Nesta sexta-feira (15), o debate aconteceu em Porto Alegre, no Rio Grande do Sul, como parte do programa Câmara pelo Brasil. O tema é a PEC 221/19, que propõe reduzir a jornada semanal máxima de 44 para 36 horas.

Duas emendas apresentadas à proposta complicam o caminho. A primeira quer manter o limite de 44 horas para atividades essenciais — como saúde, segurança, mobilidade e infraestrutura crítica. A segunda propõe um prazo de 10 anos para que qualquer redução entre em vigor. O deputado Sérgio Turra (PP-RS), autor de uma das sugestões, também incluiu redução de contribuições sociais das empresas — inclusive do FGTS — como compensação pelos custos da mudança.

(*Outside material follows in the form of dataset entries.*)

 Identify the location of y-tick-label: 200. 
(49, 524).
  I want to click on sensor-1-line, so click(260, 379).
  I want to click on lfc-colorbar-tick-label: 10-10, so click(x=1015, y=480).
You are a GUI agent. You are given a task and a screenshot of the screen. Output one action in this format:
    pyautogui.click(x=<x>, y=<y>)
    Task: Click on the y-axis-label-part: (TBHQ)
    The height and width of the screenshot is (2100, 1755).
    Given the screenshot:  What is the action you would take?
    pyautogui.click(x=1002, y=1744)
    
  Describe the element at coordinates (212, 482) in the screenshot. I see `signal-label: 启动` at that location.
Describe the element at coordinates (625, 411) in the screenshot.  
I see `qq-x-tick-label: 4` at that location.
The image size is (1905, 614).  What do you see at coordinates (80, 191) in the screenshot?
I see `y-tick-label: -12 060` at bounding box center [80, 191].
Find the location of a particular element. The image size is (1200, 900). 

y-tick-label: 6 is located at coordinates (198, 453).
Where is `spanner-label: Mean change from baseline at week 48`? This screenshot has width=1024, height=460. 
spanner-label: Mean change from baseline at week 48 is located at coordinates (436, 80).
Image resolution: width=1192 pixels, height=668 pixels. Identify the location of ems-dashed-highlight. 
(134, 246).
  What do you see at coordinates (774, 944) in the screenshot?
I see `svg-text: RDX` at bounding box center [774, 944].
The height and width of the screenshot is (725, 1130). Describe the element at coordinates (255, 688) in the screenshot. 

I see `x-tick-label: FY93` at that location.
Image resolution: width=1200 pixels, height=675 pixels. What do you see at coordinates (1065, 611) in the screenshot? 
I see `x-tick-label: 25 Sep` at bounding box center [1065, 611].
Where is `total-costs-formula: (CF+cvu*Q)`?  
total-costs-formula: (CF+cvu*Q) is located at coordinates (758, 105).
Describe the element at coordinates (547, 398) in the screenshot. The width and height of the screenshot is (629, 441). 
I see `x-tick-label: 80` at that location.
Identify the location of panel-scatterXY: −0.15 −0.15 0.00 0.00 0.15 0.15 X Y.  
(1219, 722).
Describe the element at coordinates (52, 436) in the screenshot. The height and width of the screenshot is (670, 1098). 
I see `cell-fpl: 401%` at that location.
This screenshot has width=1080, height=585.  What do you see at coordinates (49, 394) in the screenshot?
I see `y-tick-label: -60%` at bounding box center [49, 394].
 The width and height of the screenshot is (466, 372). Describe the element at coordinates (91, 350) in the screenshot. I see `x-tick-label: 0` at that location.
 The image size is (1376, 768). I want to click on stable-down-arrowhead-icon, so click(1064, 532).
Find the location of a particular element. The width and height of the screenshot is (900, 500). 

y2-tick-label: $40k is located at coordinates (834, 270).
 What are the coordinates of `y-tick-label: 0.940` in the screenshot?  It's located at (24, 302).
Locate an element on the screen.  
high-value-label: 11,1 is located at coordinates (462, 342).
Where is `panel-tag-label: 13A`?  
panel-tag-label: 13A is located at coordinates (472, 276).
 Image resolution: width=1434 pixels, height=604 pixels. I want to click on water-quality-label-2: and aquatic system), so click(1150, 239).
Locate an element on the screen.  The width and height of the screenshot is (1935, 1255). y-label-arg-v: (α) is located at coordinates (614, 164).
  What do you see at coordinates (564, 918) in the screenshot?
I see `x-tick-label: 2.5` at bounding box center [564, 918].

Mas há uma terceira versão em jogo. O entendimento entre a comissão especial e o presidente da Câmara, Hugo Motta (Republicanos-PB), aponta para uma redução a 40 horas semanais, com dois dias de descanso garantidos e sem perdas salariais — diferente das 36 horas previstas na proposta original.

O relator, deputado Leo Prates (Republicanos-BA), ainda não definiu se haverá período de transição nem quando as mudanças entrarão em vigor.

Paralelamente, a PEC 8/25, da deputada Erika Hilton (Psol-SP), propõe a semana de quatro dias de trabalho, com redução para 36 horas em até 360 dias.

O prazo para sugestões à PEC 221/19 já encerrou. A decisão final fica com o relator e a comissão especial.